Description of the task =
Could you write the entries out again, exactly as they appear?

Dataset Block Start

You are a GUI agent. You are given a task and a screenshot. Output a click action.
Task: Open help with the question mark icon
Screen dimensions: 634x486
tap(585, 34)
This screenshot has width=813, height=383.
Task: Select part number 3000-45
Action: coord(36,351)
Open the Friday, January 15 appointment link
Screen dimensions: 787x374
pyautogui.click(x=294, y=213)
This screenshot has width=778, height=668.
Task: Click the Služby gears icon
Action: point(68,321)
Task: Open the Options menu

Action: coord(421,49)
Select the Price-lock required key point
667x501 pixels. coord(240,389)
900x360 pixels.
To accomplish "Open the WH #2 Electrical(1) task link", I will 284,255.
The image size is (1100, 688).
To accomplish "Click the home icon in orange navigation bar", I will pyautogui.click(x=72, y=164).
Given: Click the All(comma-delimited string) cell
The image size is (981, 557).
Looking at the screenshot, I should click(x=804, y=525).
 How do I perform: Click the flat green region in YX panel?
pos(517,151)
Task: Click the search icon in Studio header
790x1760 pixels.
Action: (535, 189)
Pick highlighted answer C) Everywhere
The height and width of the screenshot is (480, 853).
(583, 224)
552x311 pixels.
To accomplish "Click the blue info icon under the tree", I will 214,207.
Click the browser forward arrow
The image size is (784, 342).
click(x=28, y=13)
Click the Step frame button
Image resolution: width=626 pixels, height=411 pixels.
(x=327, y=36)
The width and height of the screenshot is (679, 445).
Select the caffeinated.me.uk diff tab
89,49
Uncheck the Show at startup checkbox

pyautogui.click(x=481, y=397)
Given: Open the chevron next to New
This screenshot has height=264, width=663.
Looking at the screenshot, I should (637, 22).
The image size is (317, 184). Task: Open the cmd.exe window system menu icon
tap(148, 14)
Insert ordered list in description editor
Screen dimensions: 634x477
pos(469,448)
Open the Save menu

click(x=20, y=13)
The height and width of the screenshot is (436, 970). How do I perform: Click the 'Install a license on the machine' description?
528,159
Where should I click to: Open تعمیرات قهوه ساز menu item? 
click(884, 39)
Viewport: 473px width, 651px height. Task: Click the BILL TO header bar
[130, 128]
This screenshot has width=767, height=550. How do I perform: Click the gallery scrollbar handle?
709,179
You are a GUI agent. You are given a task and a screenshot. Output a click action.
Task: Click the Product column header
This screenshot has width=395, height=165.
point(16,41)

Dataset Block End

Response below =
You are a GUI agent. You are given a task and a screenshot. Output a click action.
Task: Open help with the question mark icon
Screen dimensions: 634x486
tap(585, 34)
This screenshot has width=813, height=383.
Task: Select part number 3000-45
Action: coord(36,351)
Open the Friday, January 15 appointment link
Screen dimensions: 787x374
pyautogui.click(x=294, y=213)
This screenshot has width=778, height=668.
Task: Click the Služby gears icon
Action: point(68,321)
Task: Open the Options menu

Action: coord(421,49)
Select the Price-lock required key point
667x501 pixels. coord(240,389)
900x360 pixels.
To accomplish "Open the WH #2 Electrical(1) task link", I will 284,255.
The image size is (1100, 688).
To accomplish "Click the home icon in orange navigation bar", I will pyautogui.click(x=72, y=164).
Given: Click the All(comma-delimited string) cell
The image size is (981, 557).
Looking at the screenshot, I should click(x=804, y=525).
 How do I perform: Click the flat green region in YX panel?
pos(517,151)
Task: Click the search icon in Studio header
790x1760 pixels.
Action: (535, 189)
Pick highlighted answer C) Everywhere
The height and width of the screenshot is (480, 853).
(583, 224)
552x311 pixels.
To accomplish "Click the blue info icon under the tree", I will 214,207.
Click the browser forward arrow
The image size is (784, 342).
click(x=28, y=13)
Click the Step frame button
Image resolution: width=626 pixels, height=411 pixels.
(x=327, y=36)
The width and height of the screenshot is (679, 445).
Select the caffeinated.me.uk diff tab
89,49
Uncheck the Show at startup checkbox

pyautogui.click(x=481, y=397)
Given: Open the chevron next to New
This screenshot has height=264, width=663.
Looking at the screenshot, I should (637, 22).
The image size is (317, 184). Task: Open the cmd.exe window system menu icon
tap(148, 14)
Insert ordered list in description editor
Screen dimensions: 634x477
pos(469,448)
Open the Save menu

click(x=20, y=13)
The height and width of the screenshot is (436, 970). How do I perform: Click the 'Install a license on the machine' description?
528,159
Where should I click to: Open تعمیرات قهوه ساز menu item? 
click(884, 39)
Viewport: 473px width, 651px height. Task: Click the BILL TO header bar
[130, 128]
This screenshot has width=767, height=550. How do I perform: Click the gallery scrollbar handle?
709,179
You are a GUI agent. You are given a task and a screenshot. Output a click action.
Task: Click the Product column header
This screenshot has width=395, height=165.
point(16,41)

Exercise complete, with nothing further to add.